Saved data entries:
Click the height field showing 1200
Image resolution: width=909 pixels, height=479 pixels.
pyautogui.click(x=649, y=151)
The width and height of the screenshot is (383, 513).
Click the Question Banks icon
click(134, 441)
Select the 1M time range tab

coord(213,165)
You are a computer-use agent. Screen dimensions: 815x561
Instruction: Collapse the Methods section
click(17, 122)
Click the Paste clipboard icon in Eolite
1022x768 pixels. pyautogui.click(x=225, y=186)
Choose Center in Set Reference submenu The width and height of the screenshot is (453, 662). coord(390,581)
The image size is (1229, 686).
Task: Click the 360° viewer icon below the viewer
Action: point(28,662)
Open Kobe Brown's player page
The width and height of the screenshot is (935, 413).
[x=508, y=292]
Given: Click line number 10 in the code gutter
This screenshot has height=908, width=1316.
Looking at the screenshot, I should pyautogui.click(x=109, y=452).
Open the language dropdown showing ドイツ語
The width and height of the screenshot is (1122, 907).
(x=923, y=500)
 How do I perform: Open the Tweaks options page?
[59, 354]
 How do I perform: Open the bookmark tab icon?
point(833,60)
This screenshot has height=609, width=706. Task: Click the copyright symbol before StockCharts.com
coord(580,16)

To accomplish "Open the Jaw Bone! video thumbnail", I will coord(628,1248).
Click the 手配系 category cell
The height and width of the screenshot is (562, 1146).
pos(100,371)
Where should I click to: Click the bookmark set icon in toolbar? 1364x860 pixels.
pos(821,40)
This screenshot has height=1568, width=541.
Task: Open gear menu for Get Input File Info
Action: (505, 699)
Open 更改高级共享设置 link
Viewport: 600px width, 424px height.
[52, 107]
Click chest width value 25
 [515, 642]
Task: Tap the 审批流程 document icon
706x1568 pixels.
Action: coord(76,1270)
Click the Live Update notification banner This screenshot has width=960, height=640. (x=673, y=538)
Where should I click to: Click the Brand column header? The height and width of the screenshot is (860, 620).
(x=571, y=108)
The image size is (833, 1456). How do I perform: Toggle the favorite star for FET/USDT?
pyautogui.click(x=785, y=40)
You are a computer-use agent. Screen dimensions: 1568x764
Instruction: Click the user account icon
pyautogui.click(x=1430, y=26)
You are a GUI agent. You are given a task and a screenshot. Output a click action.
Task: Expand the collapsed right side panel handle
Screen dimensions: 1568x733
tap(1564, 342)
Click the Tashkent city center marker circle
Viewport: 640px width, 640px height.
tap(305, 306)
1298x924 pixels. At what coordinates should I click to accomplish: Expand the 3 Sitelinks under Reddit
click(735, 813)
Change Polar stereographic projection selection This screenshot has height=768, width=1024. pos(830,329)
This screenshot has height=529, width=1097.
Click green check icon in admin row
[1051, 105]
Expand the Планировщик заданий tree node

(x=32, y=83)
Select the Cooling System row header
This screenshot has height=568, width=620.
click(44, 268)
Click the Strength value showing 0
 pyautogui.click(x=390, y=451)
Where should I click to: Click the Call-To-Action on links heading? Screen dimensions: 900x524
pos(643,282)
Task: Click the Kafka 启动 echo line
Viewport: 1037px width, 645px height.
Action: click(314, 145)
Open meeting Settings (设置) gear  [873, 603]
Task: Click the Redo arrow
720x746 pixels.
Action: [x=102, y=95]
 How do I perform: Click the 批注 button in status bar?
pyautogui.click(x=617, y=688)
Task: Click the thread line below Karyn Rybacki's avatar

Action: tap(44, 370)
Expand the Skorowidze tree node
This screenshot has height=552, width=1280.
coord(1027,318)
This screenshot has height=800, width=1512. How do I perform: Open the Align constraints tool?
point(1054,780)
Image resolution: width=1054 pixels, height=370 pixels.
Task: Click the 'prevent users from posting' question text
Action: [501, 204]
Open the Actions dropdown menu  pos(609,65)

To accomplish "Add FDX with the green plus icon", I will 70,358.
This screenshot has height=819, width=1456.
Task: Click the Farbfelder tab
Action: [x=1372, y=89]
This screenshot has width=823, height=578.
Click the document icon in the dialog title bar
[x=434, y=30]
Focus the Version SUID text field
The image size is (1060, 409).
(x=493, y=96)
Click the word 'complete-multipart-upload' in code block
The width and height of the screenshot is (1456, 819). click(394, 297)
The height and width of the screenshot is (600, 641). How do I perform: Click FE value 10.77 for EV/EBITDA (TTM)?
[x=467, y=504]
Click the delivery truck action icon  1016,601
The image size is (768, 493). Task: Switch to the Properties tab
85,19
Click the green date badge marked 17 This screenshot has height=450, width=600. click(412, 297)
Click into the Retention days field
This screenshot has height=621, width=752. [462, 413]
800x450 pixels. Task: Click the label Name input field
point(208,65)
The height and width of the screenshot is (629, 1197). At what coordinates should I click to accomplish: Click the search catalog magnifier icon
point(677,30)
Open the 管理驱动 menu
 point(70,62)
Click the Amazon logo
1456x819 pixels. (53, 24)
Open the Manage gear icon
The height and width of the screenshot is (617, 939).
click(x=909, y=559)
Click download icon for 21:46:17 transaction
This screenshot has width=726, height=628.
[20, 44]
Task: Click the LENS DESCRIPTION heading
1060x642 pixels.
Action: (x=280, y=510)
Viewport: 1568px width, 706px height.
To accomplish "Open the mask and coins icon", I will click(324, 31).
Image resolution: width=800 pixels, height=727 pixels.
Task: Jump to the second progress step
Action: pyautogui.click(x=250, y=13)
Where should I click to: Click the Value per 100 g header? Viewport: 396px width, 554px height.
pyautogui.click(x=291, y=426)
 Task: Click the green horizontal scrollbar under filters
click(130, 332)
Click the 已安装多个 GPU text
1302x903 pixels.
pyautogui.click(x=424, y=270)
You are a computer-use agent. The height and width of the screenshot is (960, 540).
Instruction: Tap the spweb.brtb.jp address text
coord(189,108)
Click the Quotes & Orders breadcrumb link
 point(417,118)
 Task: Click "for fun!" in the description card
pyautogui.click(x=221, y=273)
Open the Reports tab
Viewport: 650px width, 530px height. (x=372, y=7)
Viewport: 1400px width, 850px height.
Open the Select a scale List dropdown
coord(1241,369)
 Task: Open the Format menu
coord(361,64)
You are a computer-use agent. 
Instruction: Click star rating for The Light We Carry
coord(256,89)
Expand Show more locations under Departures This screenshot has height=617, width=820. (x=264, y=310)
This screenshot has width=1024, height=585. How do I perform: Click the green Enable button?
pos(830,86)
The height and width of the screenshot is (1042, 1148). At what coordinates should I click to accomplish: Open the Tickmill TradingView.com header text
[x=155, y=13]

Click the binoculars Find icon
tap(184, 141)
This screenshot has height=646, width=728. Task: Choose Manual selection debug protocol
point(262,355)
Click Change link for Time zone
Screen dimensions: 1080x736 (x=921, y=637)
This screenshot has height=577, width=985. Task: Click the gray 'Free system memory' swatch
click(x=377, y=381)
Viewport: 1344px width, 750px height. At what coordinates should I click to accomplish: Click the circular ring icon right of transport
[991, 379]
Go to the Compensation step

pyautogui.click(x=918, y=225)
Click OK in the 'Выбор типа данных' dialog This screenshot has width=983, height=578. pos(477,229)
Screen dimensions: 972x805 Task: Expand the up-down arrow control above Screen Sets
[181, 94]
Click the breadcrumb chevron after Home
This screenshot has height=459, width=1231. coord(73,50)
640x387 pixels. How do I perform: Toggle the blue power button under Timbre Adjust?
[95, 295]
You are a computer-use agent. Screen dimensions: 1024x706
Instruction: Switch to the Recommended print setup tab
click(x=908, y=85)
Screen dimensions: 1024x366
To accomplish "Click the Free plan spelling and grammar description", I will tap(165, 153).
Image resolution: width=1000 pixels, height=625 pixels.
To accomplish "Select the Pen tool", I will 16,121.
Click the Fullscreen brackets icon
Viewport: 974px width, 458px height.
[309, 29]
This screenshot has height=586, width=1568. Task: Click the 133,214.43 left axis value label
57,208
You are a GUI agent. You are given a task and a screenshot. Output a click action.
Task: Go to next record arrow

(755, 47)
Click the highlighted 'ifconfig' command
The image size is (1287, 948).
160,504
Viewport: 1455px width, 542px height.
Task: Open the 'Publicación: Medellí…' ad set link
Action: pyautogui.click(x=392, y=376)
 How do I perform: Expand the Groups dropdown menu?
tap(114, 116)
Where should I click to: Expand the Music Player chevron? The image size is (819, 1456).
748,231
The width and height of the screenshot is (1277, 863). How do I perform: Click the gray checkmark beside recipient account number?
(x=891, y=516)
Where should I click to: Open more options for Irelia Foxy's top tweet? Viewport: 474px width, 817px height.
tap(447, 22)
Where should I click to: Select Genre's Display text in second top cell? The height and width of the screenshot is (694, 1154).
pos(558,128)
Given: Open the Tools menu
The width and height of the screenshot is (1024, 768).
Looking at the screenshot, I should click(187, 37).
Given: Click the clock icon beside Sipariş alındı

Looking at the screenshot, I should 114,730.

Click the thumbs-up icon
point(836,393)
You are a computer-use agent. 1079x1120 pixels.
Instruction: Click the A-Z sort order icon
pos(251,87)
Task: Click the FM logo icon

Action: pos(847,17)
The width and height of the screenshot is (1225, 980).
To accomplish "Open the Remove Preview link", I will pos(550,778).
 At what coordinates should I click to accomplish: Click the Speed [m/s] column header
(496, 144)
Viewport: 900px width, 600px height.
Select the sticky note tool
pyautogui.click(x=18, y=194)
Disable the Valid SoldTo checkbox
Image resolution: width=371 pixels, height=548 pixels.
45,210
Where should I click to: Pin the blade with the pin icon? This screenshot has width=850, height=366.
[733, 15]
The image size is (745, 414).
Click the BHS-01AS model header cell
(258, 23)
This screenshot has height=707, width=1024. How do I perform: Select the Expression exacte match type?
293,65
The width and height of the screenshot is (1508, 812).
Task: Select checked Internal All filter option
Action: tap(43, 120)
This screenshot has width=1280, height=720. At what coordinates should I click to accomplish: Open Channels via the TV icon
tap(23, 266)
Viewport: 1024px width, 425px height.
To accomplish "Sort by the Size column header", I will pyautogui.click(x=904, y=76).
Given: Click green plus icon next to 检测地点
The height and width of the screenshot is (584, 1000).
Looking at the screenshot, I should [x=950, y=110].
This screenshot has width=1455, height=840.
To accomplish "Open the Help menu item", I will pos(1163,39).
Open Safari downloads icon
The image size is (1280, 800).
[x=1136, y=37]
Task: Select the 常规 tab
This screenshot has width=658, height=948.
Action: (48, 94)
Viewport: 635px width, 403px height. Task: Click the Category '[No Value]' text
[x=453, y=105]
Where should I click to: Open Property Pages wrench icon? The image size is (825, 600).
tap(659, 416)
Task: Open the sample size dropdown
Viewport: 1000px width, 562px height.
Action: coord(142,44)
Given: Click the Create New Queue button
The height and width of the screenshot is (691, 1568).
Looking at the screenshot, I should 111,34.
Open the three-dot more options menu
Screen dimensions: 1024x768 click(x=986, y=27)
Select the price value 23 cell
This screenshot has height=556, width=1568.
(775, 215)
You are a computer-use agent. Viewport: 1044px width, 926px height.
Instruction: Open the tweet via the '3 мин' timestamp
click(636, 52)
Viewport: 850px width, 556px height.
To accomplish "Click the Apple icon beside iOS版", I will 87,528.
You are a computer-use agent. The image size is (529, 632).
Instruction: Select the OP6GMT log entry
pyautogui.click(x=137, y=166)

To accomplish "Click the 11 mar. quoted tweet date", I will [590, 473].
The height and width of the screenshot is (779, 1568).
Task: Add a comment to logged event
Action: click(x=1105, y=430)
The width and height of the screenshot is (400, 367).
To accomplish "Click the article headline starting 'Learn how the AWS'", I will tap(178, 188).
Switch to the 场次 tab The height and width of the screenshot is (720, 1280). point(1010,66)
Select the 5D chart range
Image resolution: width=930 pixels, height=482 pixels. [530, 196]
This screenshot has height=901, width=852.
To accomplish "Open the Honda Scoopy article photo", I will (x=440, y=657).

Activity » From the records above, copy only the lines starting with the line that holds "Click the document" and going on through the line that holds "Click the green date", exactly as written.

Response »
Click the document icon in the dialog title bar
[x=434, y=30]
Focus the Version SUID text field
The image size is (1060, 409).
(x=493, y=96)
Click the word 'complete-multipart-upload' in code block
The width and height of the screenshot is (1456, 819). click(394, 297)
The height and width of the screenshot is (600, 641). How do I perform: Click FE value 10.77 for EV/EBITDA (TTM)?
[x=467, y=504]
Click the delivery truck action icon  1016,601
The image size is (768, 493). Task: Switch to the Properties tab
85,19
Click the green date badge marked 17 This screenshot has height=450, width=600. click(412, 297)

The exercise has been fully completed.